We told ourselves we were ready for something new — a move to Austin, maybe. But somewhere between the open houses and the endless packing, a wilder idea began to form. What if, instead of rushing to the next place, we just… went? What if we took a year to travel, to see the world, to press pause on everything we thought life had to be?

At first, it was about escape.
We had come through a rocky season in our marriage the year before, one that left me quietly questioning whether I still wanted to be in it at all. I can’t speak for him, but for me, the idea of leaving — of moving, of traveling — carried a kind of relief.
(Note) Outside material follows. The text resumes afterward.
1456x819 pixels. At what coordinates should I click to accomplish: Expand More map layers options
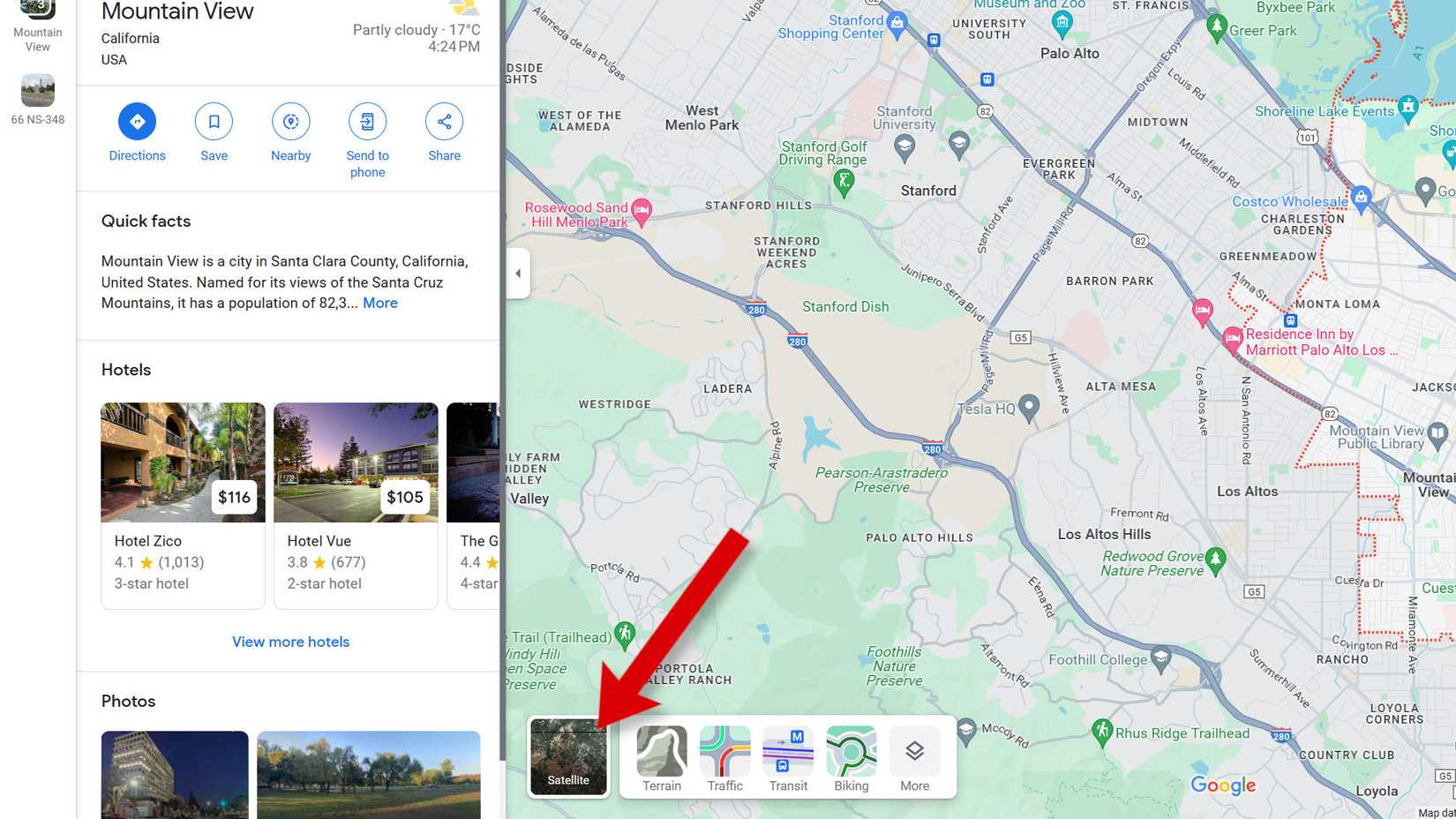click(x=915, y=759)
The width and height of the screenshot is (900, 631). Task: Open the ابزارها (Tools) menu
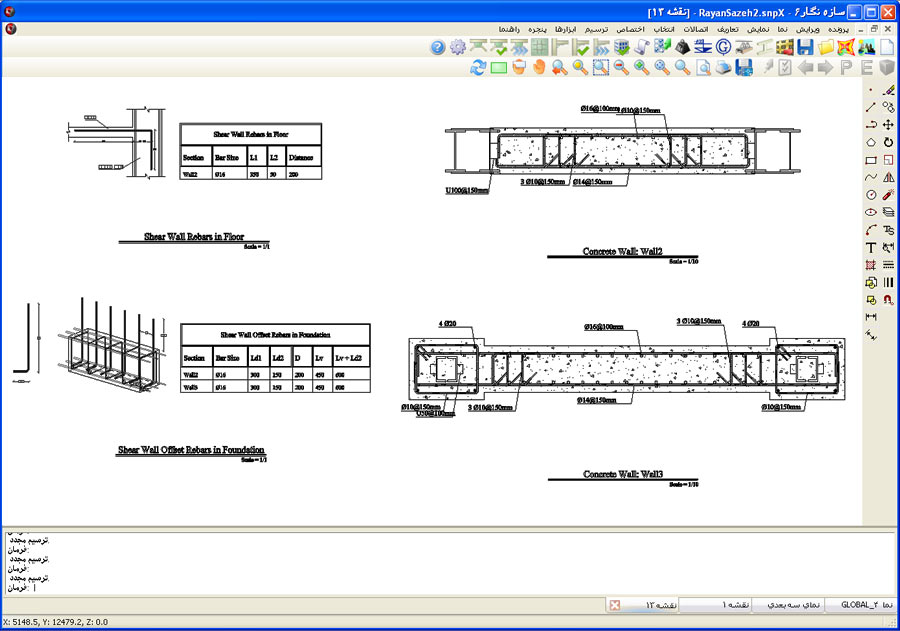574,29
If we could just get out, change the scenery, maybe we could change the story too.

We told ourselves it was about adventure, about experience, about the world as our greatest teacher. But beneath that was something softer, more fragile — a hope that motion might bring clarity, that somewhere between the temples and trains and foreign sunrises, I’d find my way back to myself.

Looking back now, I see that the plan to travel for a year wasn’t really born of wanderlust alone. It was born from a need to feel alive again, to be reminded that life could still surprise me. Maybe even heal me.

In the end, we booked the flights, packed our bags, and called it freedom. Maybe it was. Or maybe it was just the only way we knew how to move forward when standing still had become too heavy. Whatever it was, the moment our feet left the ground, I knew life would never quite look the same again.

That year would go on to unravel and reveal me in ways I could never have imagined — through quiet mornings in borrowed cities, conversations with strangers who became mirrors, and the slow, aching truth of what it means to lose yourself so completely you have no choice but to begin again.